━━━ Given information ━━━

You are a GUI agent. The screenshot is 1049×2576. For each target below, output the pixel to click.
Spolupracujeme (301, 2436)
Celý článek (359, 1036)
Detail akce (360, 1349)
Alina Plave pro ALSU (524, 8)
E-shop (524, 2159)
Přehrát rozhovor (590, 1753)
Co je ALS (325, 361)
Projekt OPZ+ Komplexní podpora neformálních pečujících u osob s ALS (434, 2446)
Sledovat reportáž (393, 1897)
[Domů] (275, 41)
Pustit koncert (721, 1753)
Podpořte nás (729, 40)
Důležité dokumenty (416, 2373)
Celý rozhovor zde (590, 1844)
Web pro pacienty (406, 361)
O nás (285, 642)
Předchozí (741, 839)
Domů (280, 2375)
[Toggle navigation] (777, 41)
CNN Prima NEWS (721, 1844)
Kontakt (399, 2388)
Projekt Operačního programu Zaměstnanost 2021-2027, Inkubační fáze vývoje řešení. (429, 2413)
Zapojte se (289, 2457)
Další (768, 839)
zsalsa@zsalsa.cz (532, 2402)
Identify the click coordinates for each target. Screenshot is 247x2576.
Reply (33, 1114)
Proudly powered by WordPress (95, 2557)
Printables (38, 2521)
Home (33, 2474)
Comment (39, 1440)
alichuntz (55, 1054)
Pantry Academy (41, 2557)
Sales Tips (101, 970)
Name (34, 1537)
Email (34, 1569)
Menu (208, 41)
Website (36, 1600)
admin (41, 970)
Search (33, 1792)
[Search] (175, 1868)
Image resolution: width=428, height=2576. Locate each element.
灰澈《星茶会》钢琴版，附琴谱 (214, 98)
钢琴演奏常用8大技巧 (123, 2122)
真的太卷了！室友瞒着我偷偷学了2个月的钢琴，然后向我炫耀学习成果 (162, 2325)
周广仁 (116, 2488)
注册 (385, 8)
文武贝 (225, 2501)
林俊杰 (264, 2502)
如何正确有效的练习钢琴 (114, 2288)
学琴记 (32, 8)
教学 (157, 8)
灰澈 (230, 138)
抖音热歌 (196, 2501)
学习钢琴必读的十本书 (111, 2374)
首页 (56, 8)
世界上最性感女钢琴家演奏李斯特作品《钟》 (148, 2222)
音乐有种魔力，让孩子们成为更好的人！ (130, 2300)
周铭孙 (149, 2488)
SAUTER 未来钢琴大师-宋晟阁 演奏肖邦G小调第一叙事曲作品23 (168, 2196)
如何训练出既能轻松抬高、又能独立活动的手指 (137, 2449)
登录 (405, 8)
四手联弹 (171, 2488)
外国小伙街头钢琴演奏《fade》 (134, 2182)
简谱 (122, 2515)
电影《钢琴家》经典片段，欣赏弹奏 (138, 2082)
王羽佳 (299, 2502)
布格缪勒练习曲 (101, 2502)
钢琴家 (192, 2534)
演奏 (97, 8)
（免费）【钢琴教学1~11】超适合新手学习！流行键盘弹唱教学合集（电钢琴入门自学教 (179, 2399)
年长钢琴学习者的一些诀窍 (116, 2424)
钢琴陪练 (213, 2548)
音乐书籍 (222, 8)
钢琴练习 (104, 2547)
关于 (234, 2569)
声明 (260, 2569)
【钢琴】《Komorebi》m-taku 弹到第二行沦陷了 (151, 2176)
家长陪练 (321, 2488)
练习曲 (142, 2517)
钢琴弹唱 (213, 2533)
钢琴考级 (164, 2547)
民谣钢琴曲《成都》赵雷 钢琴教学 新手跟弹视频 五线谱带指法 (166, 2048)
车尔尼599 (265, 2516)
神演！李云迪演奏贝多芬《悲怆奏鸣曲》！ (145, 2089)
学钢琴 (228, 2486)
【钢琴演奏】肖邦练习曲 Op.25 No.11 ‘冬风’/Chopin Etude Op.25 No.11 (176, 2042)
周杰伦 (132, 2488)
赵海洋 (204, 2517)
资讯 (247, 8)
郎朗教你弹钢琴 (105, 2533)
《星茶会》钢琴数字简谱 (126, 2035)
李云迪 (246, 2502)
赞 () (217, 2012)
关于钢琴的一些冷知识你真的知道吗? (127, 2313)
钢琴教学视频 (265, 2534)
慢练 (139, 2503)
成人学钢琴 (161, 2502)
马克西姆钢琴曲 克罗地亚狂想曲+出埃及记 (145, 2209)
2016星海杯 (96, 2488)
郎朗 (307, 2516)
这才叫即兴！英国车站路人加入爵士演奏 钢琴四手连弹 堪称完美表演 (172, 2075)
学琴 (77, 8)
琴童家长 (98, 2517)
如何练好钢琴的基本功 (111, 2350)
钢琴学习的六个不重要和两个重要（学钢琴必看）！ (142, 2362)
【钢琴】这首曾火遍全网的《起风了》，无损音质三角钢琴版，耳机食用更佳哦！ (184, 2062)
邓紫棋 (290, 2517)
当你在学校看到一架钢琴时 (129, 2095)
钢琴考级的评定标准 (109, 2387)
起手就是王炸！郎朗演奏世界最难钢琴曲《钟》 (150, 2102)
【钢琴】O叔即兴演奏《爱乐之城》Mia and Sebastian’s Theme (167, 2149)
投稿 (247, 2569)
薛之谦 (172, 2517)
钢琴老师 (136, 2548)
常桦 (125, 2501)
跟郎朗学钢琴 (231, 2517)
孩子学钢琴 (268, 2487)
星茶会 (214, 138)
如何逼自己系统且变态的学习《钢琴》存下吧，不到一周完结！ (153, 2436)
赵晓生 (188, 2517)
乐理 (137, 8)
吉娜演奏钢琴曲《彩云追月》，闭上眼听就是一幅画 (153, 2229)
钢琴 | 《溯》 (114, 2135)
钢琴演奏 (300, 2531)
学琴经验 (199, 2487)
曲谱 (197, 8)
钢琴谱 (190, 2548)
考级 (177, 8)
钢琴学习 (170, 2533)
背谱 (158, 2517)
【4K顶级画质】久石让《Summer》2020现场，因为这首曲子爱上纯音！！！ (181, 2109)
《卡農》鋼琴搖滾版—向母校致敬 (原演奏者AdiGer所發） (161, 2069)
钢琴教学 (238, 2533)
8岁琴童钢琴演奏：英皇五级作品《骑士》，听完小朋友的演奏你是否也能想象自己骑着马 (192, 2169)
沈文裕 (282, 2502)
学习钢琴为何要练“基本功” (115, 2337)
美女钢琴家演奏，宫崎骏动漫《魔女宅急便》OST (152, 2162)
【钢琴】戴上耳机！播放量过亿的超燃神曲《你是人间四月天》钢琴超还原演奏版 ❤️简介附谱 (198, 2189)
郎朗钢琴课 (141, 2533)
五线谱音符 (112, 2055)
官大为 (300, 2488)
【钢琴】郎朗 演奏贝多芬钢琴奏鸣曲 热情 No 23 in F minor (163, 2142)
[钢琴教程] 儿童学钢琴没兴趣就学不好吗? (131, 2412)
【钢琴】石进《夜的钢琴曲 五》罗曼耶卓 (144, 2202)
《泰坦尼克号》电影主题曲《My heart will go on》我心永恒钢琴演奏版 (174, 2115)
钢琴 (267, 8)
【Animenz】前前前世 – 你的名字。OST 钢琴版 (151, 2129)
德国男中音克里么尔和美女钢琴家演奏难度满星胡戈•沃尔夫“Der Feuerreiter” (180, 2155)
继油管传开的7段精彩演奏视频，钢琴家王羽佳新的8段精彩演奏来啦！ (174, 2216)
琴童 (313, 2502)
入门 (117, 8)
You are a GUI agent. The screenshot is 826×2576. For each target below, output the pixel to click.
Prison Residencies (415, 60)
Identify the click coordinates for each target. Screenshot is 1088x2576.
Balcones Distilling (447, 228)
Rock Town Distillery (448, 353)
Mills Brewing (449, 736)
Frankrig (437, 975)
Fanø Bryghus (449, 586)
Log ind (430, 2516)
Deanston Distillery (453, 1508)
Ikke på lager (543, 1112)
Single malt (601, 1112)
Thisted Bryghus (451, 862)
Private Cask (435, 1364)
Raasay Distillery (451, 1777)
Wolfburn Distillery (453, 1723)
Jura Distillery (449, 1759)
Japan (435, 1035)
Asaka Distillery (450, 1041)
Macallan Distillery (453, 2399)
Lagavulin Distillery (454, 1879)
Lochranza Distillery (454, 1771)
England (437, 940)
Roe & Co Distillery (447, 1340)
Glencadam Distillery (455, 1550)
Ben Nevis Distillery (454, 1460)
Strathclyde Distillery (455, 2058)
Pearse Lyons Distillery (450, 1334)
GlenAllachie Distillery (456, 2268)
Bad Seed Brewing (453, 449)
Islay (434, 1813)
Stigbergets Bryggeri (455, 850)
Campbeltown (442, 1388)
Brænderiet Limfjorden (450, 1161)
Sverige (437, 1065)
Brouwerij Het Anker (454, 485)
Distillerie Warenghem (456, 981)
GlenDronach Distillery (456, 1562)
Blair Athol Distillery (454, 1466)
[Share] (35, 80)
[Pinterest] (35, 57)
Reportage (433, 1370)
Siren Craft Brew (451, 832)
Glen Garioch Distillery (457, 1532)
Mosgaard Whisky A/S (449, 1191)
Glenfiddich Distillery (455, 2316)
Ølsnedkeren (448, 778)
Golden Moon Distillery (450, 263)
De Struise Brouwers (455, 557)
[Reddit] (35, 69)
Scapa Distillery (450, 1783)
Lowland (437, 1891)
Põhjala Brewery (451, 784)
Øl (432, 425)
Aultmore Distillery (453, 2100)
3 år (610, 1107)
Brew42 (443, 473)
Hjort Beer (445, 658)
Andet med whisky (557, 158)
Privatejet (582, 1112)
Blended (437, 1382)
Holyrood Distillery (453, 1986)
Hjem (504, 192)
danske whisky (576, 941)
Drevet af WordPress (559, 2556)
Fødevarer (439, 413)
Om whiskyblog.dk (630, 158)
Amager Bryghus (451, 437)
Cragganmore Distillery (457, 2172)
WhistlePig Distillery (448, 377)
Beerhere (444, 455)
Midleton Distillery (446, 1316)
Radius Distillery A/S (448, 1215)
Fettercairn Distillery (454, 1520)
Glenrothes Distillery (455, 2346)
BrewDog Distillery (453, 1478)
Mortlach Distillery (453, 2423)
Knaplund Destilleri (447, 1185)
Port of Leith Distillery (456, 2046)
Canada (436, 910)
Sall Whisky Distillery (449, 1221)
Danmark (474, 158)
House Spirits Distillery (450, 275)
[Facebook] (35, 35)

━━━

Exercise: What the answer needs is every line from the data above with "pixel" in it.

Answer below:
You are a GUI agent. The screenshot is 1049×2576. For each target below, output the pixel to click.
You are a GUI agent. The screenshot is 826×2576. For each target below, output the pixel to click.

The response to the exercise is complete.